(EXERCISE DETAILS): Rewrite the listing below, swapping every "screenshot" for "screen capture" and leaving everything else unchanged.

(STORED DATA):
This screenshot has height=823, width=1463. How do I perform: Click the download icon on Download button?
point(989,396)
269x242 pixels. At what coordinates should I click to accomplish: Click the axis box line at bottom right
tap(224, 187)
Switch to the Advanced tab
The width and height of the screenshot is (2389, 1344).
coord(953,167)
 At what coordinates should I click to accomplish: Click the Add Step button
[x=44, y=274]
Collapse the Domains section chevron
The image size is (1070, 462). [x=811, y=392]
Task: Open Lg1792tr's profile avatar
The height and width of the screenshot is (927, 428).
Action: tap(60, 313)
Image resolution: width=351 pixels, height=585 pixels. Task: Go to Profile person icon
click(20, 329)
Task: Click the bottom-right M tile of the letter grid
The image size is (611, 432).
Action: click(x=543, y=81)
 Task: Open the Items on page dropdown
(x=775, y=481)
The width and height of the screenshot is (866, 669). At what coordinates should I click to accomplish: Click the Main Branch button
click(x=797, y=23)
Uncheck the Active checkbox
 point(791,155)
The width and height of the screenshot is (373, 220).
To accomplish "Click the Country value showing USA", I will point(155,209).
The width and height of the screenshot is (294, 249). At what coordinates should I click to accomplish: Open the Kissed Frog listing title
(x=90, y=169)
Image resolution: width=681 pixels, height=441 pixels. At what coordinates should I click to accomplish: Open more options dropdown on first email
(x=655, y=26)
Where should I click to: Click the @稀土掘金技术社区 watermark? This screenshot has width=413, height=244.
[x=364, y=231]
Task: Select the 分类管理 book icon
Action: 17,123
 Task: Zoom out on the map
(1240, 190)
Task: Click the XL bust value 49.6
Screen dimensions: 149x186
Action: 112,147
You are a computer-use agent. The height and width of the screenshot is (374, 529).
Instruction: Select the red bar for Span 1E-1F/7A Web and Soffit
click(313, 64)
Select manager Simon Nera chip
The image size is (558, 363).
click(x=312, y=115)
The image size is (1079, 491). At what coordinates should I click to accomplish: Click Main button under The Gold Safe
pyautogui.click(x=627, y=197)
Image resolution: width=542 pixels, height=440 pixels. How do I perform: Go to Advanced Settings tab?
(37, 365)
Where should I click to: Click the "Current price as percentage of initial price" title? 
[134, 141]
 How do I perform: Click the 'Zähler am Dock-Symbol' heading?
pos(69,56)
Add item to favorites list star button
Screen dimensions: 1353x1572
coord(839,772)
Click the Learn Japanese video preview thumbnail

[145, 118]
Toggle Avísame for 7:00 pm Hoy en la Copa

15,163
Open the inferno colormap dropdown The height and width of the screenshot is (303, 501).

(RESULT FOR THIS TASK):
This screen capture has height=823, width=1463. How do I perform: Click the download icon on Download button?
point(989,396)
269x242 pixels. At what coordinates should I click to accomplish: Click the axis box line at bottom right
tap(224, 187)
Switch to the Advanced tab
The width and height of the screen capture is (2389, 1344).
coord(953,167)
 At what coordinates should I click to accomplish: Click the Add Step button
[x=44, y=274]
Collapse the Domains section chevron
The image size is (1070, 462). [x=811, y=392]
Task: Open Lg1792tr's profile avatar
The height and width of the screen capture is (927, 428).
Action: tap(60, 313)
Image resolution: width=351 pixels, height=585 pixels. Task: Go to Profile person icon
click(20, 329)
Task: Click the bottom-right M tile of the letter grid
The image size is (611, 432).
Action: click(x=543, y=81)
 Task: Open the Items on page dropdown
(x=775, y=481)
The width and height of the screen capture is (866, 669). At what coordinates should I click to accomplish: Click the Main Branch button
click(x=797, y=23)
Uncheck the Active checkbox
 point(791,155)
The width and height of the screen capture is (373, 220).
To accomplish "Click the Country value showing USA", I will point(155,209).
The width and height of the screen capture is (294, 249). At what coordinates should I click to accomplish: Open the Kissed Frog listing title
(x=90, y=169)
Image resolution: width=681 pixels, height=441 pixels. At what coordinates should I click to accomplish: Open more options dropdown on first email
(x=655, y=26)
Where should I click to: Click the @稀土掘金技术社区 watermark? This screen capture has width=413, height=244.
[x=364, y=231]
Task: Select the 分类管理 book icon
Action: 17,123
 Task: Zoom out on the map
(1240, 190)
Task: Click the XL bust value 49.6
Screen dimensions: 149x186
Action: 112,147
You are a computer-use agent. The height and width of the screen capture is (374, 529).
Instruction: Select the red bar for Span 1E-1F/7A Web and Soffit
click(313, 64)
Select manager Simon Nera chip
The image size is (558, 363).
click(x=312, y=115)
The image size is (1079, 491). At what coordinates should I click to accomplish: Click Main button under The Gold Safe
pyautogui.click(x=627, y=197)
Image resolution: width=542 pixels, height=440 pixels. How do I perform: Go to Advanced Settings tab?
(37, 365)
Where should I click to: Click the "Current price as percentage of initial price" title? 
[134, 141]
 How do I perform: Click the 'Zähler am Dock-Symbol' heading?
pos(69,56)
Add item to favorites list star button
Screen dimensions: 1353x1572
coord(839,772)
Click the Learn Japanese video preview thumbnail

[145, 118]
Toggle Avísame for 7:00 pm Hoy en la Copa

15,163
Open the inferno colormap dropdown The height and width of the screen capture is (303, 501).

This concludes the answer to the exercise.